Lyric discussion by wdfarmer 

Cover art for Cowtown lyrics by They Might Be Giants

Overall, I see the song as one about disillusionment with the human race. (Not an unusual theme for TMBG.) The speaker is seeking to depart from the land where people live, to go as far away as possible: to a land populated only by benign vegetarian animals (cows), or a land beneath the sea, or BOTH, if possible. That's where he will find friendship ("Cow's a friend to me"). Reasons for his disillusionment:

(1) We were once primates living in the trees, but we evolved "intelligence" that caused us to abandon that life of simple joy and exploration in the trees, and eventually create our present existence ("the ardor of our arboreality is an adventure we have spurned"). [Note the nice word here, "aboreality": rather like a joining of "arboreal reality".] "The yellow Roosevelt Avenue leaf overturned" is a symbol of leaving that aboreal world behind: like a leaf in Autumn, we fell from the trees at the end of a "summer" in our evolution, and the green leaf is now fallen and dead. Winter is approaching. We think we've made progress (turning over a new leaf), but in fact we've gone backwards.
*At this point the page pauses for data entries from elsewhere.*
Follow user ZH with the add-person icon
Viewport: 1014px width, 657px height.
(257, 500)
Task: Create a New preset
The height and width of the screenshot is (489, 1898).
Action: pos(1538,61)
(2) "We yearn to swim for home, but our only home is bone." We're looking for a unity, a home, but can't find it. We left that behind us in the trees. Now all we see in our future is death (bone = the lifeless skeleton), at the end of life's futile existence. It's a troubling thought (sleepless), that even in our infancy (as eggs), where we'd like to think we're full of new possibilities, we are doomed to this end. Even though we think we're powerful and dominant, able to control our destinies by being tool-users and weapon makers, in fact we can see that death is the only thing waiting for us ("that which throws the stone forsees the bone").

This same theme is echoed in the Bible's Genesis, with our ejection from the Garden of Eden, and the subsequent slaying of Abel by his brother Cain. Christians believe that we're doomed to death by our original sin. However, they see hope through salvation; TMBG sees no hope.